FAMO: Fast Adaptive Multitask Optimization

Official implementation of the FAMO optimizer for multitask learning. [Paper]

One of the grand enduring goals of AI is to create generalist agents that can learn multiple different tasks from diverse data via multitask learning (MTL). However, gradient descent (GD) on the average loss across all tasks may yield poor multitask performance due to severe under-optimization of certain tasks. Previous approaches that manipulate task gradients for a more balanced loss decrease require storing and computing all task gradients ($\mathcal{O}(K)$ space and time where K is the number of tasks), limiting their use in large-scale scenarios. In this work, we introduce Fast Adaptive Multitask Optimization (FAMO), a dynamic weighting method that decreases task losses in a balanced way using $\mathcal{O}(1)$ space and time. We conduct an extensive set of experiments covering multi-task supervised and reinforcement learning problems. Our results indicate that FAMO achieves comparable or superior performance to state-of-the-art gradient manipulation techniques while offering significant improvements in space and computational efficiency.

Top left: The loss landscape, and individual task losses of a toy 2-task learning problem (★ represents the minimum of task losses). Top right: the runtime of different MTL methods for 50000 steps. Bottom: the loss trajectories of different MTL methods. ADAM fails in 1 out of 5 runs to reach the Pareto front due to CG. FAMO decreases task losses in a balanced way and is the only method matching the $\mathcal{O}(1)$ space/time complexity of ADAM.

I. FAMO Example Usage

For the convenience of potential users of FAMO, we provide a simple example in famo.py so that users can easily adapt FAMO to their applications. The code requires installation of torch, which can be installed via the setup in the next section. Check the file and simply run

python famo.py

II. Image-to-Image Prediction

Setup environment

Create the conda environment and install torch

conda create -n mtl python=3.9.7
conda activate mtl
pip install torch==1.12.1+cu113 torchvision==0.13.1+cu113 torchaudio==0.12.1 --extra-index-url https://download.pytorch.org/whl/cu113

Install the repo:

git clone https://github.com/Cranial-XIX/FAMO.git
cd FAMO
pip install -e .

Download dataset

We follow the MTAN paper. The datasets could be downloaded from NYU-v2 and CityScapes. To download the CelebA dataset, please refer to this link. The dataset should be put under experiments/EXP_NAME/dataset/ folder where EXP_NAME is chosen from nyuv2, cityscapes, celeba. Note that quantum_chemistry will download the data automatically.

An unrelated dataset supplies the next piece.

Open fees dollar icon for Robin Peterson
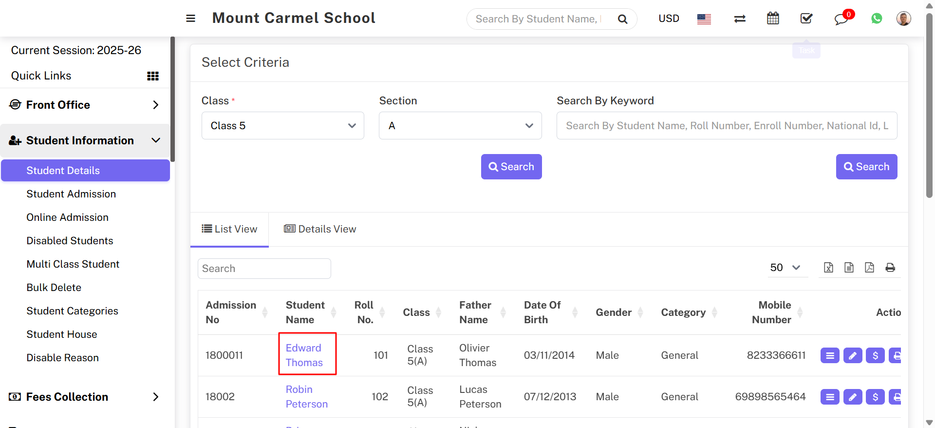This screenshot has width=935, height=428. pyautogui.click(x=875, y=397)
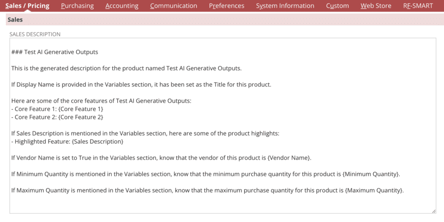The height and width of the screenshot is (222, 444).
Task: Switch to the Purchasing tab
Action: pos(77,6)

The file hierarchy should look like

FAMO
 └─ experiments
     └─ utils.py                     (for argument parsing)
     └─ nyuv2
         └─ dataset                  (the dataset folder containing the MTL data)
         └─ trainer.py               (the main file to run the training)
         └─ run.sh                   (the command to reproduce FAMO's results)
     └─ cityscapes
         └─ dataset                  (the dataset folder containing the MTL data)
         └─ trainer.py               (the main file to run the training)
         └─ run.sh                   (the command to reproduce FAMO's results)
     └─ quantum_chemistry
         └─ dataset                  (the dataset folder containing the MTL data)
         └─ trainer.py               (the main file to run the training)
         └─ run.sh                   (the command to reproduce FAMO's results)
     └─ celeba
         └─ dataset                  (the dataset folder containing the MTL data)
         └─ trainer.py               (the main file to run the training)
         └─ run.sh                   (the command to reproduce FAMO's results)
 └─ methods
     └─ weight_methods.py            (the different MTL optimizers)

Run experiment

To run experiments, go to the relevant folder with name EXP_NAME

cd experiment/EXP_NAME
bash run.sh

You can check the run.sh for details about training with FAMO.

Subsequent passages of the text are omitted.